MATERIAL SUPPLIED START
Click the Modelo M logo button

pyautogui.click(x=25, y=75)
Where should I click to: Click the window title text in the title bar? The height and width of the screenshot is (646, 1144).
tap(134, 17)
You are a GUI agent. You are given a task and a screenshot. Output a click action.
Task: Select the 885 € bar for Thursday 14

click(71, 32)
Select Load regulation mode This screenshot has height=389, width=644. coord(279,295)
MATERIAL SUPPLIED END
MATERIAL SUPPLIED START
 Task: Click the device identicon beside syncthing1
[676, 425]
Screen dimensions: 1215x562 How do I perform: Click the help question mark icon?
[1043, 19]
MATERIAL SUPPLIED END
__REQUIRED ACTION__: Return the span of lines in the data above that opens at the line with "Click the Modelo M logo button" and closes at the line with "Select Load regulation", exactly, ends included, nothing else.

__OUTPUT BELOW__:
Click the Modelo M logo button

pyautogui.click(x=25, y=75)
Where should I click to: Click the window title text in the title bar? The height and width of the screenshot is (646, 1144).
tap(134, 17)
You are a GUI agent. You are given a task and a screenshot. Output a click action.
Task: Select the 885 € bar for Thursday 14

click(71, 32)
Select Load regulation mode This screenshot has height=389, width=644. coord(279,295)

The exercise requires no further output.